▶ _EXERCISE_
Each line of the entries that contains the word "column" adds one. Reply with the resulting number only.

[Stored items from a collection]
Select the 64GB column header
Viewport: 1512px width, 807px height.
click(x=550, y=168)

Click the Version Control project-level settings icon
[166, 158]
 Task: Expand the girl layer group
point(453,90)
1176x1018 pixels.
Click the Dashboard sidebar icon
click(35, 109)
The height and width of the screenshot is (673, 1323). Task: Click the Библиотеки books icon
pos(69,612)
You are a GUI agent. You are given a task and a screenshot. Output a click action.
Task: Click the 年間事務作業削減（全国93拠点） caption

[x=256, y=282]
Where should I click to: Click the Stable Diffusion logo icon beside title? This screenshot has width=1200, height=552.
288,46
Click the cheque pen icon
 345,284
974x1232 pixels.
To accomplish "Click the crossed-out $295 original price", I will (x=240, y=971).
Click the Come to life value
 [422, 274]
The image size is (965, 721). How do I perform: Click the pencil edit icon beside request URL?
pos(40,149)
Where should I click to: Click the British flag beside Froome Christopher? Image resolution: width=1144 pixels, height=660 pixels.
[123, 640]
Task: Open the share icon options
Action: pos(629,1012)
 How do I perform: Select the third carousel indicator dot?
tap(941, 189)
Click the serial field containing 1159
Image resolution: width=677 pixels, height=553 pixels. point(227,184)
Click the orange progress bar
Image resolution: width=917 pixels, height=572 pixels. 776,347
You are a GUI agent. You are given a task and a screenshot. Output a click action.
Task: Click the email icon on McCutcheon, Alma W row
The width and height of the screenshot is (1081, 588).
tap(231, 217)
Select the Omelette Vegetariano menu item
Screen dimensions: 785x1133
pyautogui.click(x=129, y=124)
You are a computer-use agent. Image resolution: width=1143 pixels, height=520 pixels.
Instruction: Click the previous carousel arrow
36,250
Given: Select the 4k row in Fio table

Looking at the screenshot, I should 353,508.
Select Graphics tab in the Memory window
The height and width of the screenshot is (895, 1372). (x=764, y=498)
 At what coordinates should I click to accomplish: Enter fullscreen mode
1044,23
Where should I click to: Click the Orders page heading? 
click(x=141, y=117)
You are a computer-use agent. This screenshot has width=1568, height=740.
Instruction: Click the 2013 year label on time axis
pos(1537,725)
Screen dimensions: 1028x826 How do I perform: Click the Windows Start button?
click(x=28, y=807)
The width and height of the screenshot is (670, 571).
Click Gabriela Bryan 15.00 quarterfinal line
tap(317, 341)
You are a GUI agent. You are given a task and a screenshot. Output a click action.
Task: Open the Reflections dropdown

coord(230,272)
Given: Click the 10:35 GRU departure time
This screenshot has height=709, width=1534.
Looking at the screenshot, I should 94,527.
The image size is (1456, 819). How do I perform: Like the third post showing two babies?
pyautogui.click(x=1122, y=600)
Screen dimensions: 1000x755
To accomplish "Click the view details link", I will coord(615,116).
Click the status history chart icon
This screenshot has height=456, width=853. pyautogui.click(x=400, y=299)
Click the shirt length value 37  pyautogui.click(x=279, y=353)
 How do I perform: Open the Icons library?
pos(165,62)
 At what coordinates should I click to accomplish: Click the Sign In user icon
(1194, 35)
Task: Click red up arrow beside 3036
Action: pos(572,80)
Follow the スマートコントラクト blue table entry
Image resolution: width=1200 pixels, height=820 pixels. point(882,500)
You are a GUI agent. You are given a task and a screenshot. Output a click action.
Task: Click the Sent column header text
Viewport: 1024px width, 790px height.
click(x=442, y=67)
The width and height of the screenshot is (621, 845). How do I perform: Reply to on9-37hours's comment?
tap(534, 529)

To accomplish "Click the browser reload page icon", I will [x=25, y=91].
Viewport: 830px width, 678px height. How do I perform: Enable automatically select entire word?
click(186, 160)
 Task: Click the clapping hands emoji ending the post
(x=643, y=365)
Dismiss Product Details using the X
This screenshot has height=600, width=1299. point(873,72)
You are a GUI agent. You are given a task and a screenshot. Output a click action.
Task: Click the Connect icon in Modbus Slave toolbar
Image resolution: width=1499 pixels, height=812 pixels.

▶ _RESPONSE FOR THIS EXERCISE_
2